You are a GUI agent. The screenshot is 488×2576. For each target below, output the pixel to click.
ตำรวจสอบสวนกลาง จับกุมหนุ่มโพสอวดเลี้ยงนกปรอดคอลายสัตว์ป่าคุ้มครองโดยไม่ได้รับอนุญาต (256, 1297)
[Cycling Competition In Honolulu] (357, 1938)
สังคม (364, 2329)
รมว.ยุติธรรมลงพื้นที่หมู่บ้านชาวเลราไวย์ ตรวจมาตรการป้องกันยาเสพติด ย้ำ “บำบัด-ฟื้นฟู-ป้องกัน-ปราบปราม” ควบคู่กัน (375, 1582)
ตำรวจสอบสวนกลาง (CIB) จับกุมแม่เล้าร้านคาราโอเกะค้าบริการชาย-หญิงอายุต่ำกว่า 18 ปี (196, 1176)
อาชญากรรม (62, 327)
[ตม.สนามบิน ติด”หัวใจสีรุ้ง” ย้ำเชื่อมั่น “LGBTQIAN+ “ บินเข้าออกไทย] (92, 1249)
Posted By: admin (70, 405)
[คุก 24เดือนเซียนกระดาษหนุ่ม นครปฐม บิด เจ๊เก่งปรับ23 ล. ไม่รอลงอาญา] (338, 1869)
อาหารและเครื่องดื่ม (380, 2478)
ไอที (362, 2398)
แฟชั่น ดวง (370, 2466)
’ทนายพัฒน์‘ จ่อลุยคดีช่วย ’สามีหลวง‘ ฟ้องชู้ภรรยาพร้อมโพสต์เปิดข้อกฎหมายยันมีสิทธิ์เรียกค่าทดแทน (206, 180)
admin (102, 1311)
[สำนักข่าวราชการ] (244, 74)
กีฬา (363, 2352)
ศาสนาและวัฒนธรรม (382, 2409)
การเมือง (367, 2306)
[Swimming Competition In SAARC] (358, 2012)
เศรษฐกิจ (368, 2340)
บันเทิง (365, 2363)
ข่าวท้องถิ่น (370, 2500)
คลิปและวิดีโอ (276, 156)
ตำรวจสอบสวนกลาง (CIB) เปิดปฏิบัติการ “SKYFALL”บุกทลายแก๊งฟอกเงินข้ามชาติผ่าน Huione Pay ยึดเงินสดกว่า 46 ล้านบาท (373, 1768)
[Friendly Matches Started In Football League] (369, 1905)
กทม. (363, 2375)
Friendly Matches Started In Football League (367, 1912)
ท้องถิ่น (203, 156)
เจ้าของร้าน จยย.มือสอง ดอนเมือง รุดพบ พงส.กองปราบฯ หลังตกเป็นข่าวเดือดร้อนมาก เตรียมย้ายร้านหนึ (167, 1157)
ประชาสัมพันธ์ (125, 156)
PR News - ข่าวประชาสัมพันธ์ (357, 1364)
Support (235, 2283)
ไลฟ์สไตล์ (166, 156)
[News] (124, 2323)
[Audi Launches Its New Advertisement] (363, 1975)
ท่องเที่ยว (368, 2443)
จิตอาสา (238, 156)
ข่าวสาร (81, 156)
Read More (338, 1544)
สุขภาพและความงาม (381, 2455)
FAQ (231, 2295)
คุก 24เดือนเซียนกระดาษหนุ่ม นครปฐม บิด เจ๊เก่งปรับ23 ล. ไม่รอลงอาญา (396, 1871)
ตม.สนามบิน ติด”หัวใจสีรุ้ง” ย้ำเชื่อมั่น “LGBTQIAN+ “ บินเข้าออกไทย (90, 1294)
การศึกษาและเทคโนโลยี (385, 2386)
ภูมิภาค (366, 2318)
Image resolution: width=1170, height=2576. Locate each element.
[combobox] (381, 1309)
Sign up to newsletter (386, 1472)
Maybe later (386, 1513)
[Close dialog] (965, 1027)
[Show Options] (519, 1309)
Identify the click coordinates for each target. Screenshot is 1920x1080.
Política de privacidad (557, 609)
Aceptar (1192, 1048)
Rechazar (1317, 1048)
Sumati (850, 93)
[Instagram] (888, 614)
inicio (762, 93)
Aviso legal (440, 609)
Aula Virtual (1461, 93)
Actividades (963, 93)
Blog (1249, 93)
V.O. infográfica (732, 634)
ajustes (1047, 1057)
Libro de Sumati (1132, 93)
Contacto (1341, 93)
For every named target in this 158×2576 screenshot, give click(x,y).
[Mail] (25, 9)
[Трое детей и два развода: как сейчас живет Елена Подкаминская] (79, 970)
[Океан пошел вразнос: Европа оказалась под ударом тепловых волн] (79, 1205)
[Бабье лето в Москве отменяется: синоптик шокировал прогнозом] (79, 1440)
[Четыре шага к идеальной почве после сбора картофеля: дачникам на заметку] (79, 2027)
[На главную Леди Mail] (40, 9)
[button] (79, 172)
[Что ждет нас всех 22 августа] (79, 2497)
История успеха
+++
Return the entries above unchanged, starting at the first line and stopping after the line with "Posted By: admin (70, 405)".

> [Exercise output]:
You are a GUI agent. The screenshot is 488×2576. For each target below, output the pixel to click.
ตำรวจสอบสวนกลาง จับกุมหนุ่มโพสอวดเลี้ยงนกปรอดคอลายสัตว์ป่าคุ้มครองโดยไม่ได้รับอนุญาต (256, 1297)
[Cycling Competition In Honolulu] (357, 1938)
สังคม (364, 2329)
รมว.ยุติธรรมลงพื้นที่หมู่บ้านชาวเลราไวย์ ตรวจมาตรการป้องกันยาเสพติด ย้ำ “บำบัด-ฟื้นฟู-ป้องกัน-ปราบปราม” ควบคู่กัน (375, 1582)
ตำรวจสอบสวนกลาง (CIB) จับกุมแม่เล้าร้านคาราโอเกะค้าบริการชาย-หญิงอายุต่ำกว่า 18 ปี (196, 1176)
อาชญากรรม (62, 327)
[ตม.สนามบิน ติด”หัวใจสีรุ้ง” ย้ำเชื่อมั่น “LGBTQIAN+ “ บินเข้าออกไทย] (92, 1249)
Posted By: admin (70, 405)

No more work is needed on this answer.